You will see that 'I' and 'you' are interchangeable in self-talk. Use whichever is more natural for you.

Labour of Self Love

You will only catch a proportion of negative thoughts at first. Don't worry about this. When you forget to monitor your thoughts, just pick up again once you remember. Rather than getting annoyed with yourself, use positive self-talk to give yourself understanding and encouragement.

Of all the tasks and exercises on this site, changing your self-talk from negative to positive is perhaps the most labour intensive. It is however a labour of self love. I cannot pretend it's easy, but I can assure you that it will pay off. It does get easier after a few days of concerted effort. Continue with diligence, and you can feel radically different in three weeks.

Change how you feel about the world

As well as the positive feedback you give yourself about you, self-talk can help moderate your emotional reaction to what happens in the outer world. Avoid such words as terrible, awful, calamity, catastrophe, disaster. Frame what you tell yourself in a more realistic, empowering way and you can prevent feelings of overwhelm in a difficult situation.

For example, "The news is terrible. It's too dangerous to go out at night. I might get mugged, or worse." With more positive, helpful self-talk you might say instead "I know from the news that there are dangers in being out alone at night. What steps can I take to keep myself safe?"

Another example: "The world is in a dire state. Global warming is the beginning of the end. There's no hope for mankind." Save yourself from despondency by saying instead something like: "The state of the world is serious, but man can rise to the challenge of saving it. Is there anything I can do to help?"

It is the judgement you make about a situation which renders you either hopeful and with the power to act, or afraid and powerless. Try not to exaggerate a situation in your self-talk and if possible refrain from judging it. Find the most positive and hopeful phrases you can.

You might not feel as hopeful as you sound to begin with, but in time your positive responses will become automatic and a natural part of you. They will become real.

Every Cloud has a Silver Lining

When something happens to disrupt your world, you may feel threatened, and worried by what this might mean for you. The use of coping style self-talk can help you remain open to the positive potential of that change.

For example, losing your job could be your chance to find a better one or to change direction career-wise. A broken leg could lead to writing that book you always intended. A time of change can be empowering if you focus on how you could turn it into an opportunity.

Words to banish from your vocabulary

One of the most helpful pieces of learning I ever came across concerns the use of certain words. ERASE these words -should', 'ought', 'must', 'have to' and 'got to' - from your self-talk and experience the difference it makes for yourself!

Say to yourself in turn:

"I should tidy my room", "I ought to weed the garden", "I must write that letter", "I have to pay him a visit", "I've got to wash the car".

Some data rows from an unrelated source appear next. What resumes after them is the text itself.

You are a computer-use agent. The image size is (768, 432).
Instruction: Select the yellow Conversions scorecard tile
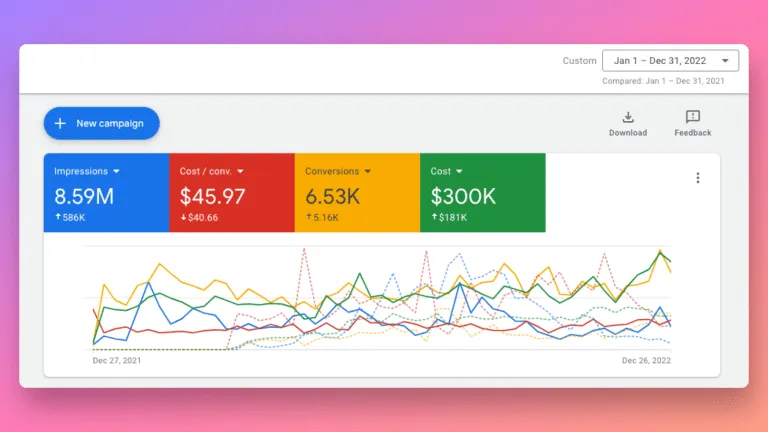tap(357, 192)
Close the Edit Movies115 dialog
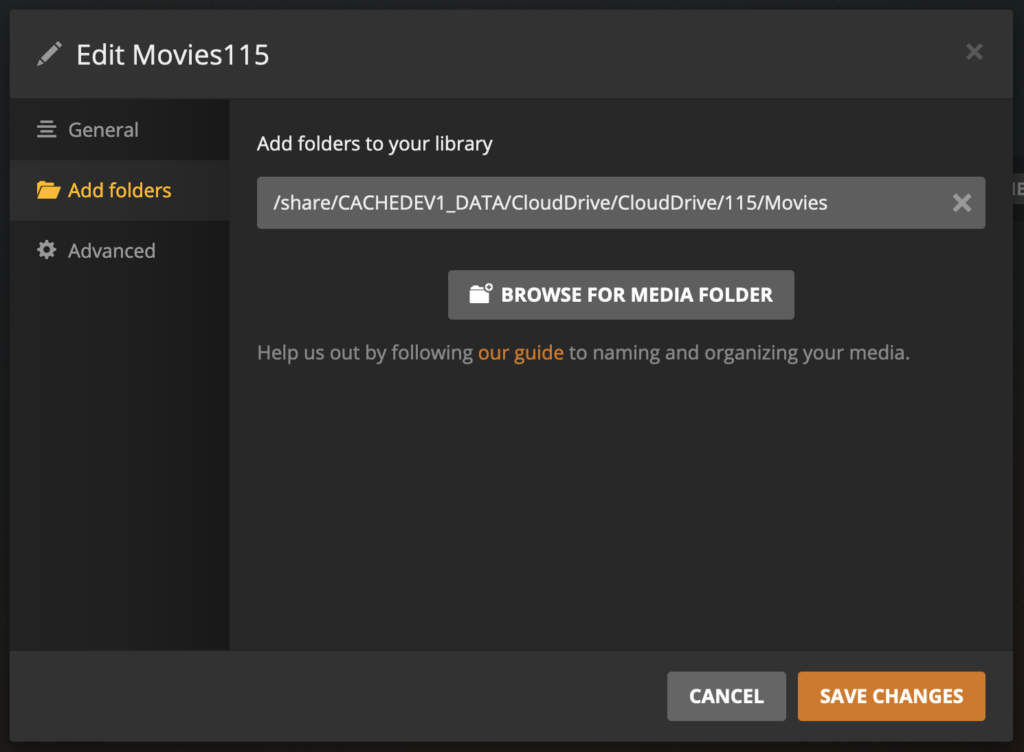Image resolution: width=1024 pixels, height=752 pixels. [x=974, y=52]
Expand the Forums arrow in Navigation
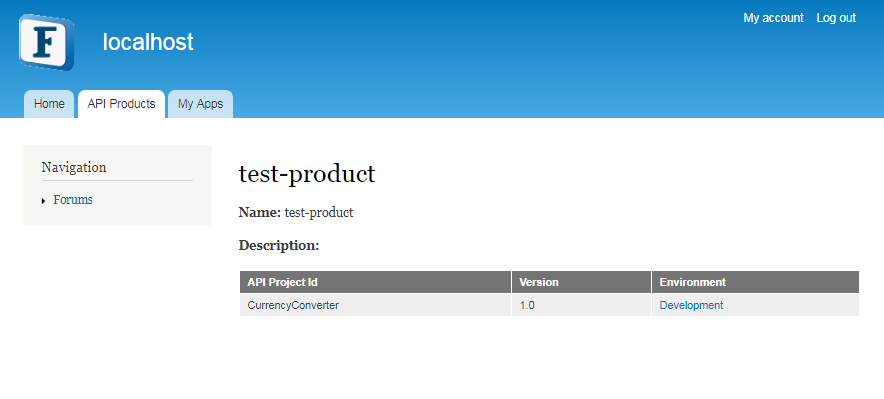The image size is (884, 399). 43,201

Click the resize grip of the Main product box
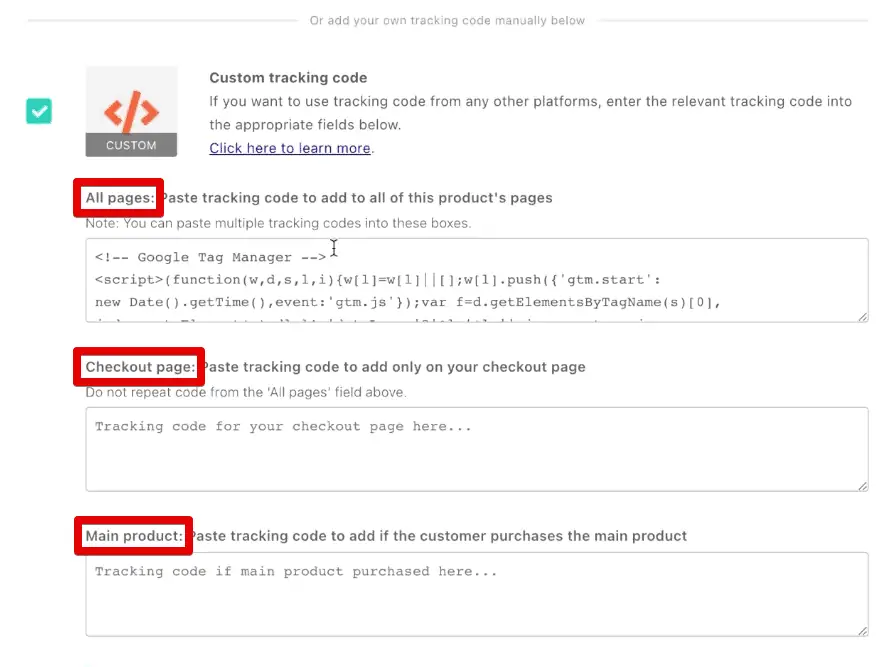click(861, 630)

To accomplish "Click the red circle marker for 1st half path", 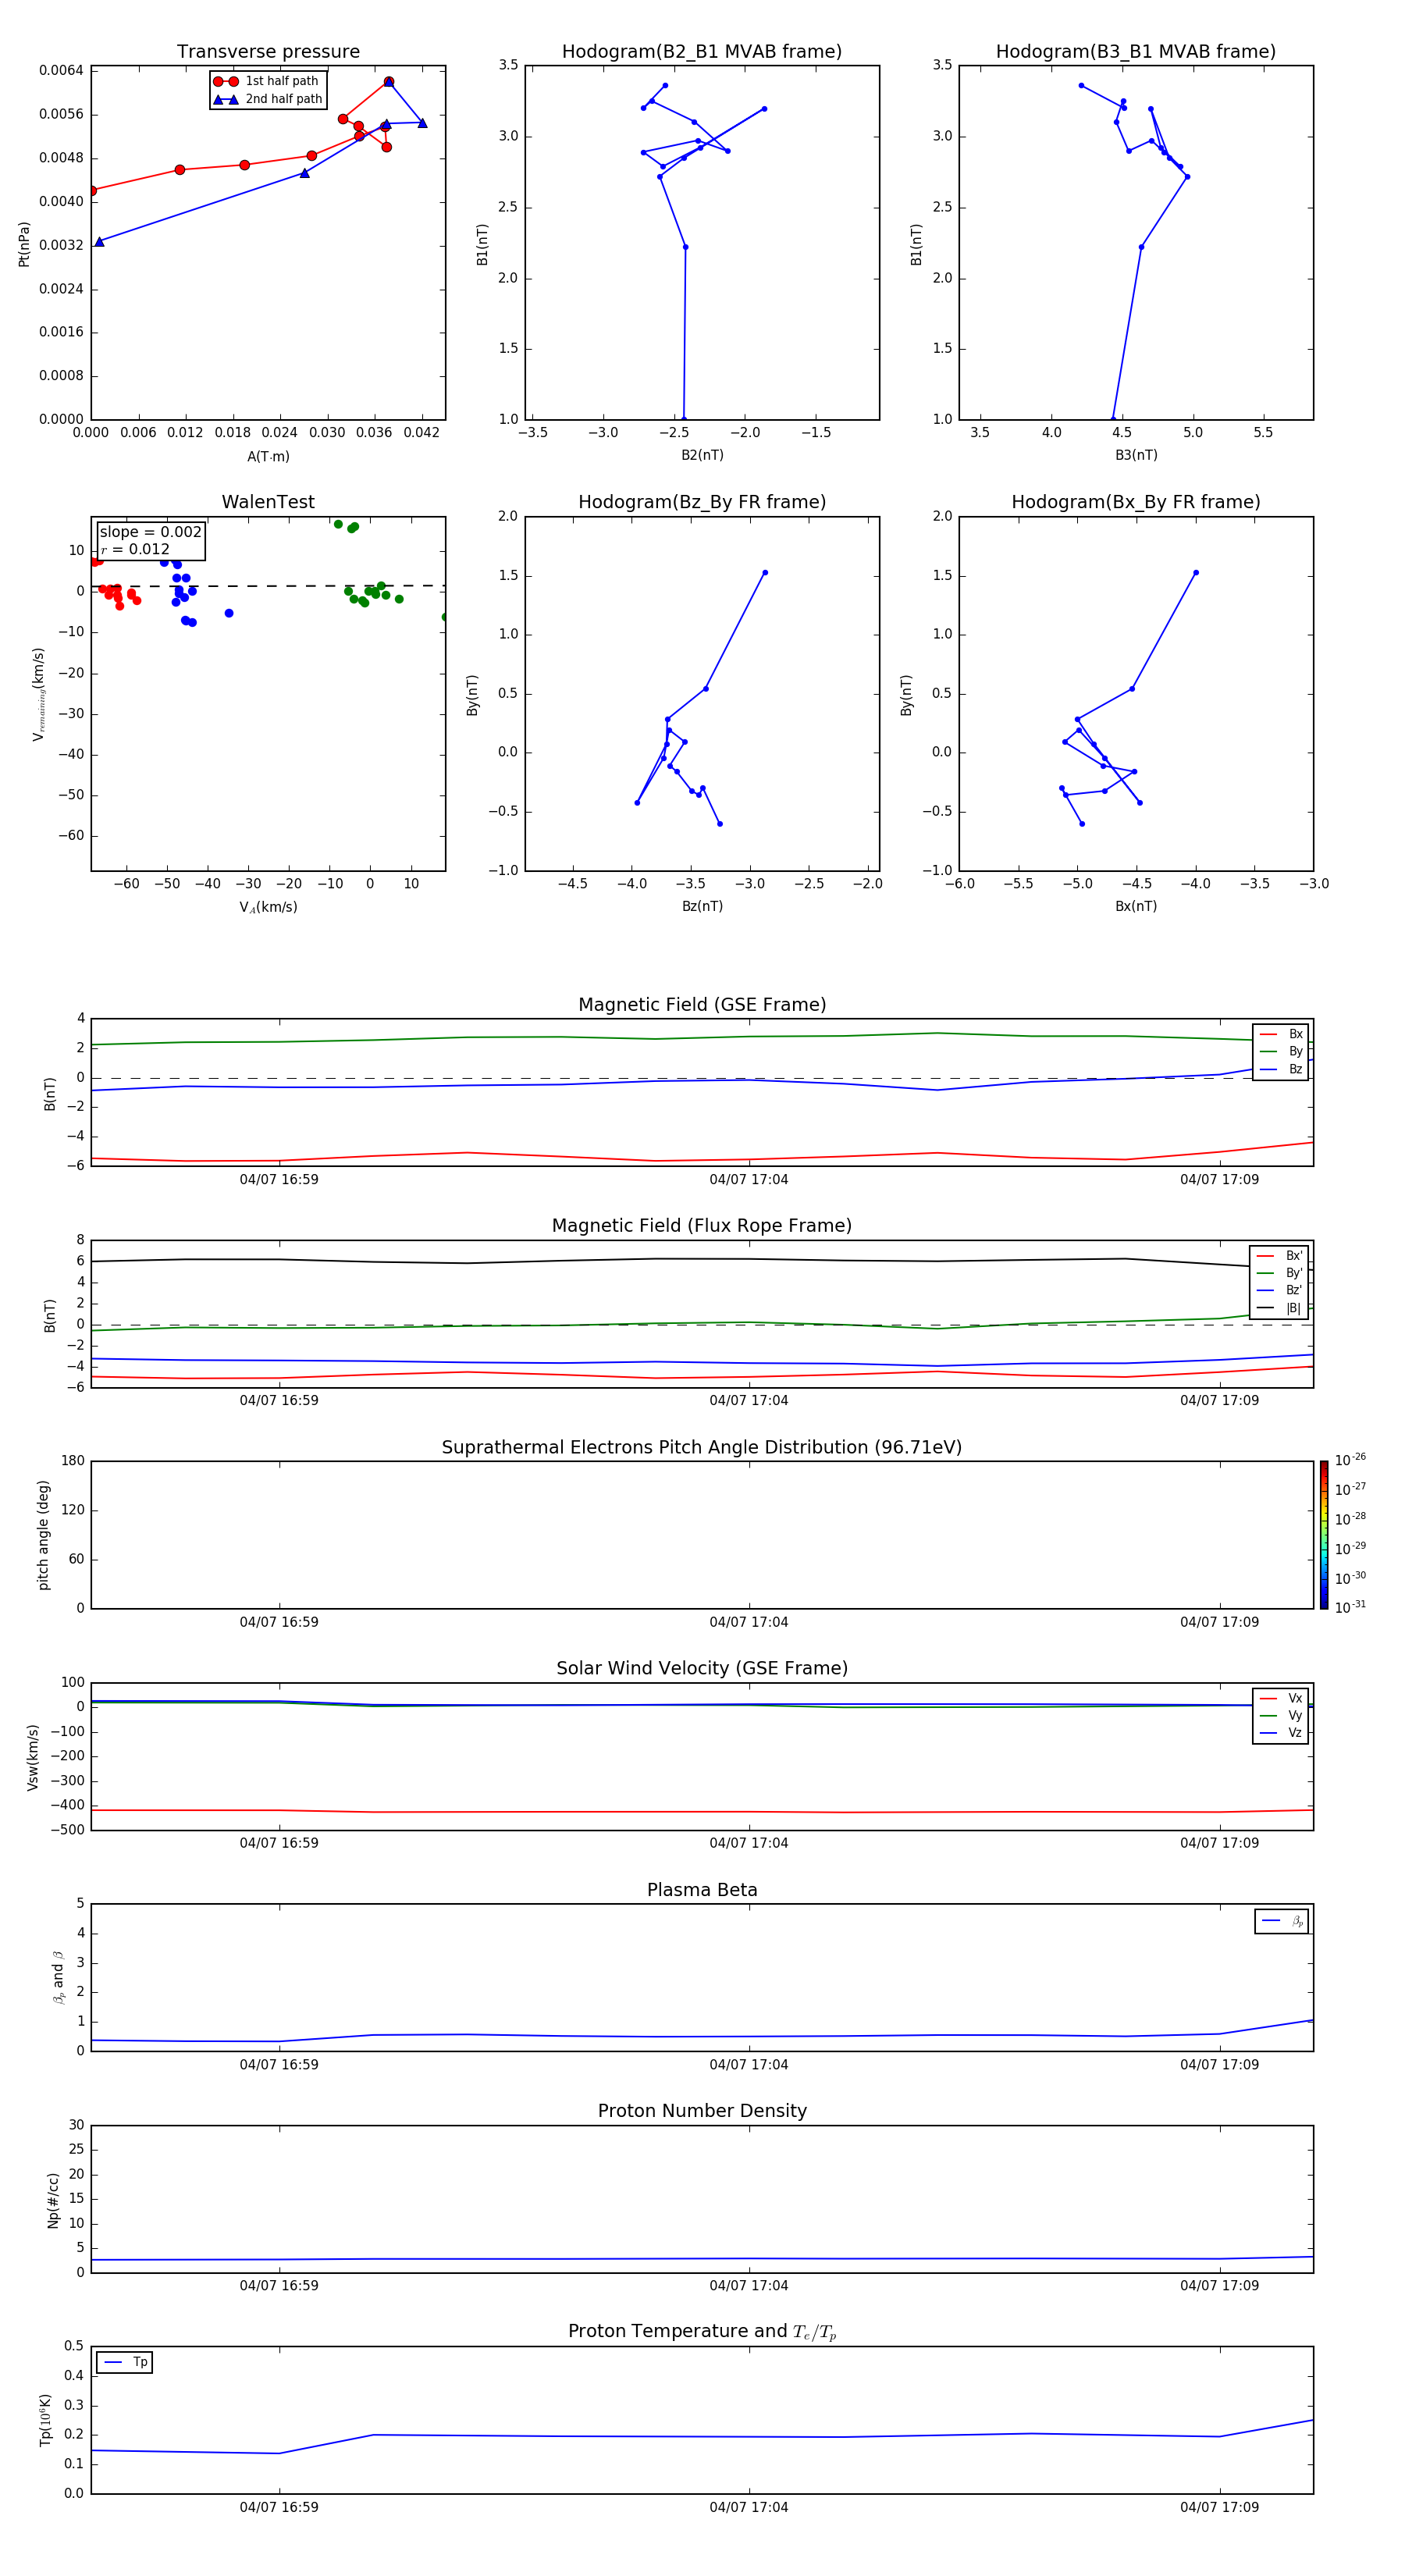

The imperative nature of these statements tends to create tension and arouse feelings of guilt or resentment. Perhaps there are echoes of parental control here. Try the following alternatives:

"I could tidy my room" becomes a choice or an option. "I may weed the garden" becomes a possibility, but not a certainty. "I will write that letter" sounds more like it's my decision. "I'd like to wash the car" sounds like it's my choice.

Choices mean power. When you use self-talk to show you have options, you automatically raise your confidence.





Have fun finding creative ways to change your thinking and make your internal language positive. Extend this to your conversations with others too. Gradually erase all negative patterns of thinking and you will feel happier, more secure and much more confident.

If you do only one thing suggested on this site and you choose to develop positive self-talk, it will change your life. What begins as a laborious task will become automatic. All the positives you feed back to yourself and the self respect will become part of a positive self image. As your self belief grows, so will your confidence.